Poem: The Joyride of Becoming
I rarely write poetry, but I'm finding myself in new territory these days (divorce, new home and several other related changes), feeling some angst when it would seem that I mostly have cause to celebrate new perspectives and opportunities. I've often joked that I experience this sort of distressed happiness because of my gypsy roots. Friends tell me that this is the plight of control freaks and that I need to loosen up. This is my response to them. I've long been fascinated with the writings of the Greek philosopher Heraclitus. I made his theory of the flux the focus of my poem.

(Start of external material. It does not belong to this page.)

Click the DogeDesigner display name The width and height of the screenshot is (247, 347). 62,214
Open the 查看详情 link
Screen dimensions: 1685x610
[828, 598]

The Joyride of Becoming Erich Vieth (2014)
Heraclitus wasn’t fooled when people talked about “permanent” things. All is flux, he proclaimed. “You cannot step into the same river twice.” Now that Life has hurled me out of my self-conjured comfort, Every moment whispers that Heraclitus is correct; the world is permeated with universal acid. This is not a philosopher’s word game. I feel it in my ever-morphing bones. Everything. Every thing is a nonstop dance of destruction and creation. Every cloud, creature and canyon a ghostly multiverse, a sprawling swirling that runs through our feeble stop signs, ignoring these empty-shell words we try to use as hooks to stabilize our vivid imaginings. Even my steadfast dog threatens to become an ontological metaphor. The SuperFlux gives rise to joys that will inevitably threaten and dangers that will someday delight-- A roiling process that moves in and on in a thousand ways On both sides of our skins and skulls, whether we are ready or not. Failure to heed this fact that all nouns are verbs tempts us to walk with undue swagger and blurt out false promises. Yes, some things change less noticeably, mostly things that don’t cry, though all things eventually crack, crumble and re-assimilate. It is our friends, lovers and central truths that are the fastest fire and water: Even though they look the same from day to day, they are self-extinguishing works in progress that we struggle to know only through sparks and splatters. Trying to possess them is to try to embrace dancing flames and swift whirlpools. Act, we must. Judge, we must, or we would quickly die. We are told that to live well we must know well, though we are irretrievably smeared across all that is. Even that magic three-pound organ in our head cannot wrap itself around the impossibility of this daily task. Taking this plight seriously risks sanity. If only I could better convince myself to go with the flow. As we pause to drink water molecules previously drunk by Jesus, Cleopatra and Heraclitus, we become Fatigued. We summon up courage as a substitute for knowledge and we have faith that all Motion is Progress, whistling while rearranging our decaying deck chairs, convincing ourselves over and over that it is the Blobs in this lava lamp that are stably meaningful, rather than the process.